“Everyone wants to understand art. Why not try to understand the song of a bird? …people who try to explain pictures are usually barking up the wrong tree.”
— Pablo Picasso
Sometimes we try too hard to understand what art is and what the artist is trying to say. Any art form be it; music, singing, poetry, writing, painting, drawing and sculpture, dance and even sport (if you see can go as far as to see that as an art form) is an expression from the artist. The creator. It’s their voice.
How, as someone trying to appreciate another’s voice, do we try to understand what someone else is trying to say? Like with any conversation, it is best to let go of any judgements, any preconceived ideas or opposition. Easier said than done when in a discussion or a debate. However, in the case of art. The art form isn’t directly speaking back to you in any kind of altercation, so the ability to let go should be easier.
So, with the case of sculpture if you want to understand it, you can consider these following things:
How does it make you feel?
And any emotion can be relevant. See what comes up. Accept. Don’t try to force meaning or words. Relax and think about the sensations.
Does it evoke memories? Give you ideas, inspire you, does it open your imagination? Relax.
Let your eyes wander around it. This is why seeing sculpture, live in its three-dimensional form is important and can help understanding. We can only appreciate or connect so much from an image.
Look at the colours or lack of colour, how do the colours impact or affect you?
Consider the materials and whether that makes you feel a certain way?
I saw recently on the Yorkshire Sculpture Park instagram page the quote, “Sculptures often explore the edges of objects and spaces, overlapping, puncturing or touching”. What about the shape, the form, the surface. Is it smooth, soft, sharp, curvy, does it cast shadows?

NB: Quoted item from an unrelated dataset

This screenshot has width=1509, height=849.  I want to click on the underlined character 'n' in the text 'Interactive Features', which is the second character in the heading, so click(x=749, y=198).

How do you interact with the piece when you walk around it?
Take your time.
Does it speak to you? What does that question mean to you?
Art is an experience.
It is about analysing your emotional response to it and the potential for the work to open your imagination and idea up into potential a higher plane.

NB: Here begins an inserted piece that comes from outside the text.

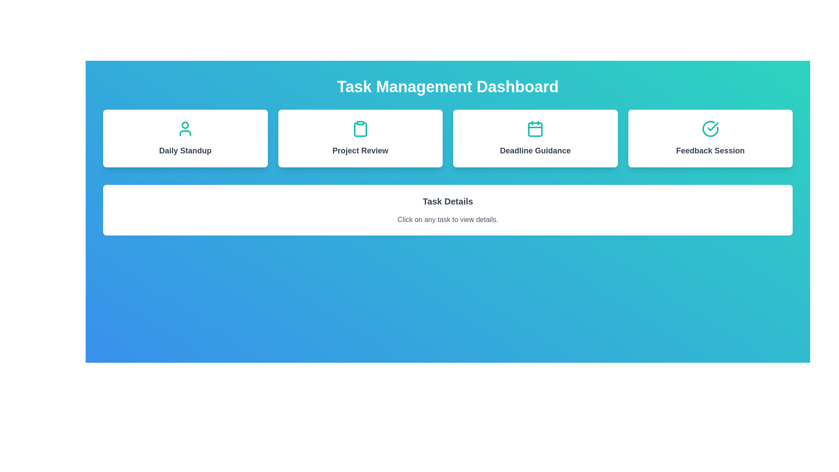 The image size is (839, 472). Describe the element at coordinates (185, 125) in the screenshot. I see `the small SVG Circle with a teal stroke and white fill, which is part of the icon representation above the 'Daily Standup' label in the user interface` at that location.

We might look at a Van Gough, Monet or a Rembrandt, a Da Vinci or a Michelangelo and think that we can understand the painting and sculpture because it visually makes sense to us. But go beyond what you see. How does it make you feel?
When I first saw the Mona Lisa, I was shocked by the size. When I wandered around Rothko’s large abstract paintings I was in awe. I’ve seen work that is brilliant, baffling and beguiling.
Often we don’t listen to a piece of music, whatever genre and try to understand it. Art appreciation seems a little harder, a little more perplexing. Why?
In both there is composition, creating a scene, a mood, a form of expression.
My husband would say that it isn’t about ‘understanding’. He thinks that unfortunately what is happening now is a generation of people who are driven by materialism and money and are spending too much time thinking about what to create and it that so much of art has become an object or a product. True artists should be simply driven by the desire to express their imagination. He says for example, “if you look at a Dali painting, what he has done is capture his imagination and introduces it to us. We have the opportunity to see inside Dali’s head”.
I went to see Othello with a very good friend of mine. The performance was modern, minimal and had a very shocking scene in the middle of it, which we were not sure needed to be there. Perhaps, we were seeing something that was inside the director’s head…eek! However, what was very noticeable to us both was that because we had studied it for one of our A-level texts we could understand it ( to a certain degree). Where as, we mused that had we not, much of it would have gone over our heads. Watching this Shakespeare performance 20 years after first reading it, seeing it, analysing and taking it apart made me realise that it is important to learn about an art form. If you do want to understand it to a higher level then it is about deconstructing it and putting it back together.
Living with an artist, a sculptor has enabled me perhaps to deconstruct my own way of thinking and put it back together. I wonder if that is essentially what marriage is asking you to do, when you live in a shared space and choose to share your life with someone different from yourself. Communication is so important.
“The biggest communication problem is we do not listen to understand.
We listen to reply.”
Susan Stiffelman.
The same in art, we look to form an opinion, we don’t look to observe and learn. In Othello, we are shown how character and emotion plays a vital role in understanding ourselves and others and how the dangers of not harnessing those emotions can them can have. We can either analyse and learn from it or put up a barrier in opening up our channels of understanding. So perhaps Picasso was right, we can’t explain art. We have to be open.
“Observe, accept, release, transform” Yung Pueblo.